Vector-capping: a simple method for preparing a high-quality full-length cDNA library.

Author information

1
Department of Rehabilitation Engineering, Research Institute, National Rehabilitation Center for Persons with Disabilities, 4-1 Namiki, Tokorozawa, Saitama 359-8555, Japan. seishi@rehab.go.jp

Abstract

Full-length cDNAs play an essential role in identifying genes and determining their promoter regions.
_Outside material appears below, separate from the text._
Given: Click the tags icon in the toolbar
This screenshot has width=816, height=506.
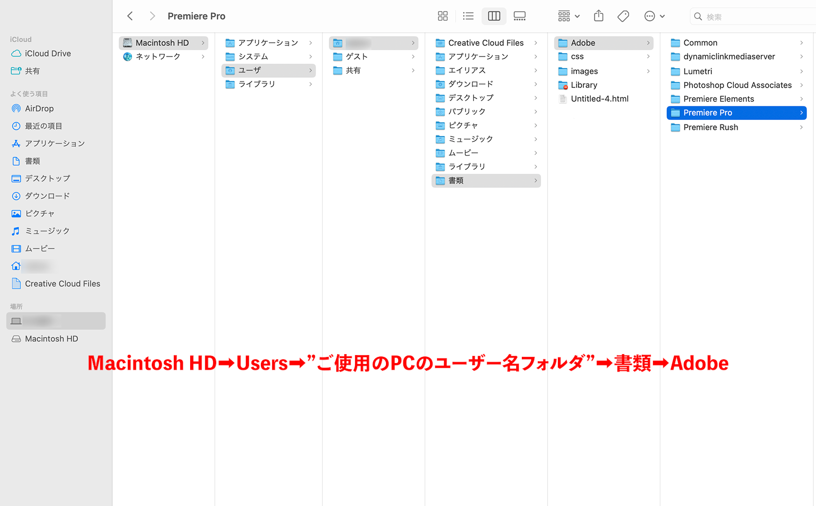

Here we describe a simple method for constructing a full-length cDNA library, which has the following advantages: (i) it consists of only three steps including direct ligation between a vector and a cDNA strand using T4 RNA ligase, (ii) it contains neither a PCR process generating mutations nor restriction enzyme treatment causing truncation of cDNA, (iii) the intactness of cDNA is assured due to the presence of an additional dGMP at its 5' end, (iv) approximately 95% of cDNA clones are full-length when cultured cells or fresh tissues are used, (v) several micrograms of total RNA without mRNA purification is sufficient for preparation of a library containing >10(5) independent clones, and (vi) a long-sized full-length cDNA up to 9.5 kbp can be cloned. This method will accelerate comprehensive gene analysis in a variety of eukaryotes.

PMID:
16106752
DOI:
10.1093/dnares/12.1.53
[Indexed for MEDLINE]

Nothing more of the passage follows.